Herein, we reported a novel SPTB gene variant, further expanding the spectrum of SPTB variants in patients with HS. Previous studies have demonstrated that the SPTB gene is located on chromosome 14q23.3 and spans 38 exons [18]. The gene is involved in encoding a protein called the spectrin beta chain, which consists of 2,137 amino acids, and is important for maintaining the structure and stability of the RBCs [17]. According to current literature, many of the documented SPTB gene variants are nonsense variants or frameshift variants. Nonsense variants introduce premature stop codons, while frameshift variants alter the reading frame and often lead to premature stop codons. Both types of variants can result in truncated proteins or trigger nonsense-mediated decay, potentially leading to an inability to produce a functional protein [23]. In addition, aberrant splicing events can introduce premature termination codons (PTCs) in the reading frame, leading to premature truncation of protein synthesis [24]. These findings were consistent with those reported in our study. Minigene experiments demonstrated that the mutant plasmid co-transcribes three aberrant mRNA isoforms, resulting in truncated protein synthesis. Nonsense-mediated RNA degradation (NMD) is a widely conserved mRNA surveillance mechanism in eukaryotic cells, which targets transcripts with PTCs [25]. In this study, the variant detected three aberrant transcripts on agarose gel electrophoresis, indicating that the variant may have escaped NMD surveillance. While further experiments at the protein level are necessary to fully elucidate the function of the splice-site variant, our current findings suggest that it likely results in the loss of the normal transcript from one allele in affected patients, with the other allele appearing to remain normal. However, additional research is needed to confirm these preliminary observations. This heterozygous state is consistent with the autosomal dominant inheritance pattern observed in hereditary spherocytosis caused by SPTB variants.

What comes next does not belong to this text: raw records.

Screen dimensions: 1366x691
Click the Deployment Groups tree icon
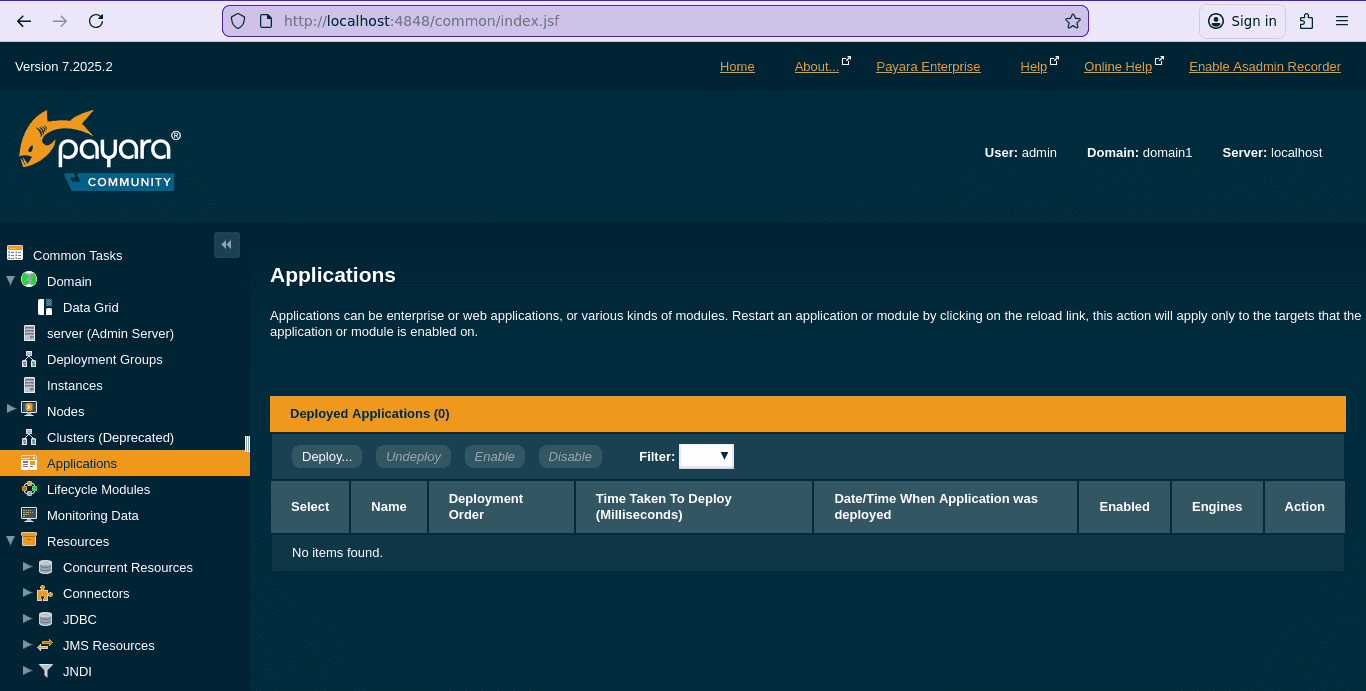click(x=29, y=359)
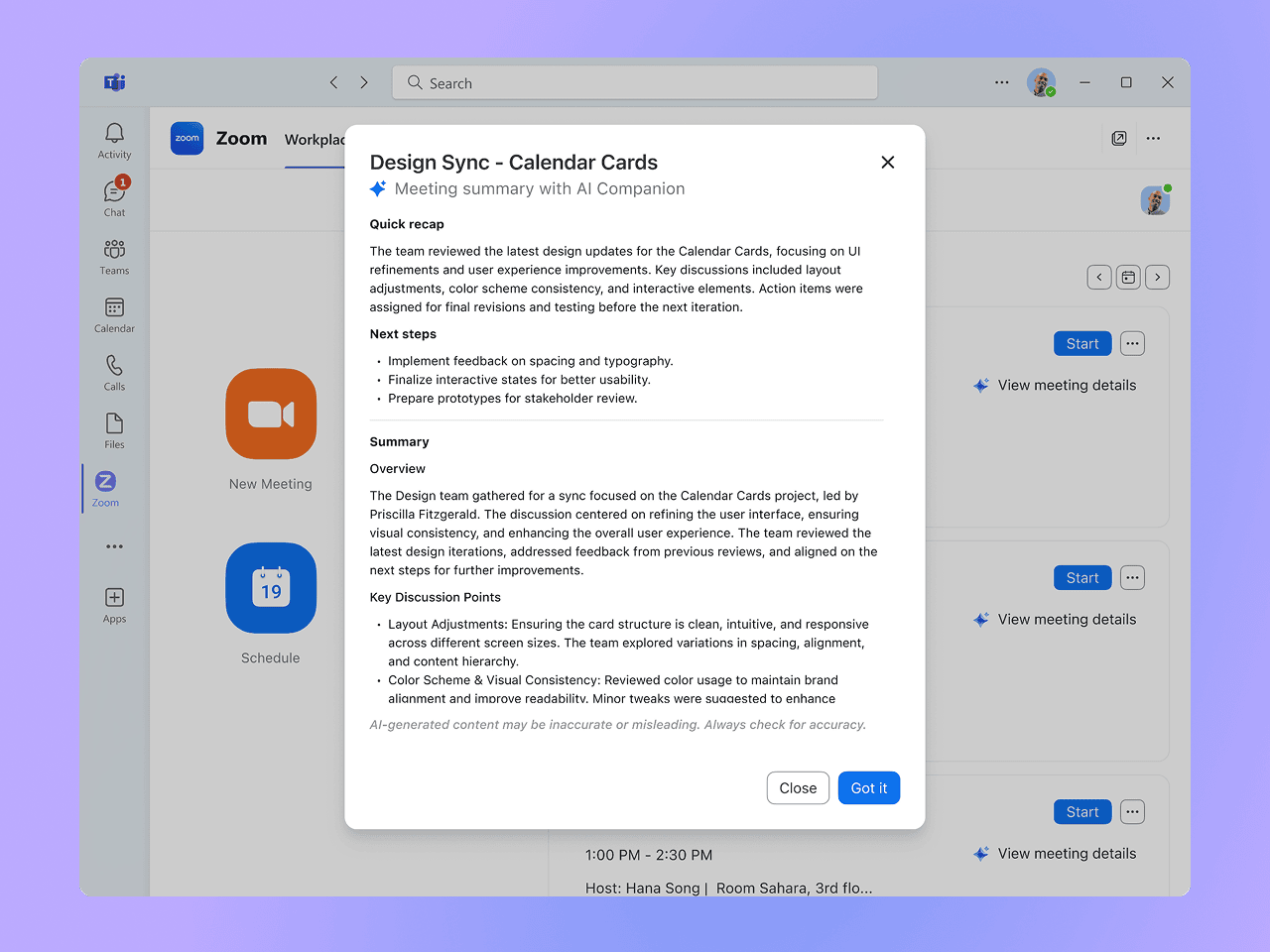Open the Calendar app in sidebar
Viewport: 1270px width, 952px height.
(114, 313)
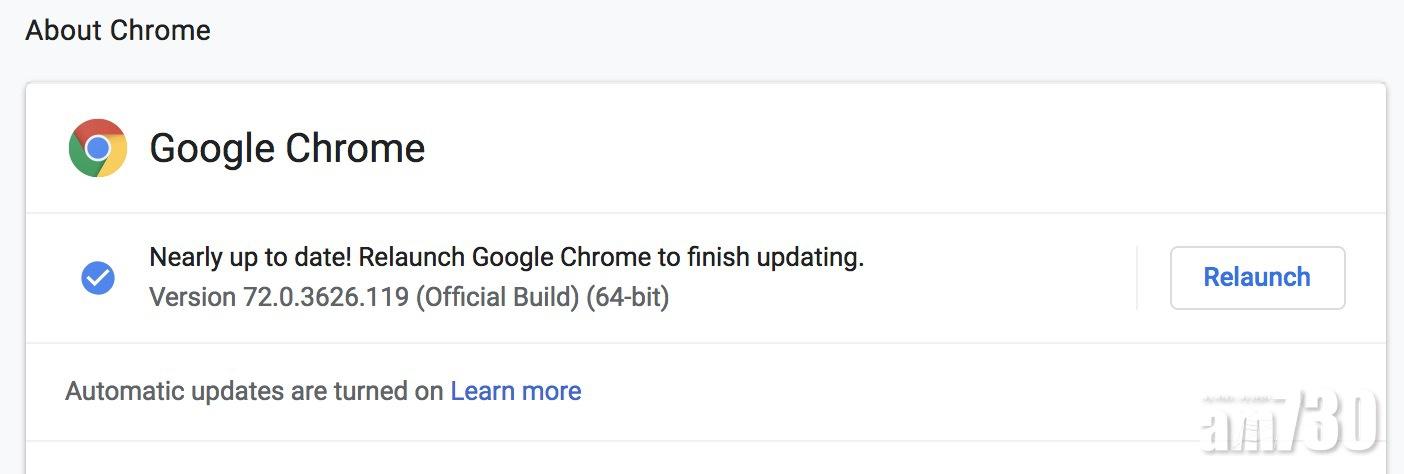Open the Learn more link
Screen dimensions: 1404x474
(515, 391)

At present, HS diagnosis is based on clinical manifestations, family history, and peripheral blood smear results. However, a study that investigated 94 HS pedigrees revealed that de novo variants accounted for approximately 23.4% of the cases, indicating that family history may not always be the primary diagnostic criterion for this condition [15], which is consistent with the results of our literature review. The systematic review of the literature revealed that a total of 193 HS cases were caused by variants in the SPTB gene. Children with no family history of HS, who exhibit no apparent clinical symptoms, and who experience hemolysis only during episodes of infection or stress are at a significantly increased risk of being either clinically misdiagnosed or missed entirely [26]. Although the proband in our study had no family history of HS, an accurate diagnosis was possible by integrating clinical data and genetic testing results, which proved the high reliability of targeted sequencing using NGS. Moreover, this method is both rapid and accurate, thus making it highly effective in comprehensively analyzing genetic variations that underlie this condition [27]. Based on these aforementioned reasons, genetic testing plays a crucial role in HS diagnosis.

Conclusion

Genetic sequencing can help establish a definitive diagnosis for HS. In this study, we successfully established a genetic diagnosis for a case of HS using NGS. Our in silico and in vitro studies provided strong evidence supporting the pathogenicity of the novel variant (c.301–2 A > G). The findings of our study offer specific insights into the effects of a novel splice-site variant in the SPTB gene, furthering our understanding of the genetic underpinnings of hereditary spherocytosis (HS) and expanding the known spectrum of variants associated with the SPTB gene. We underscored the significance of systematic molecular testing and in-depth pedigree investigation in complex cases. Nonetheless, further studies exploring in-depth the pathogenesis and mechanism of SPTB-related HS are warranted.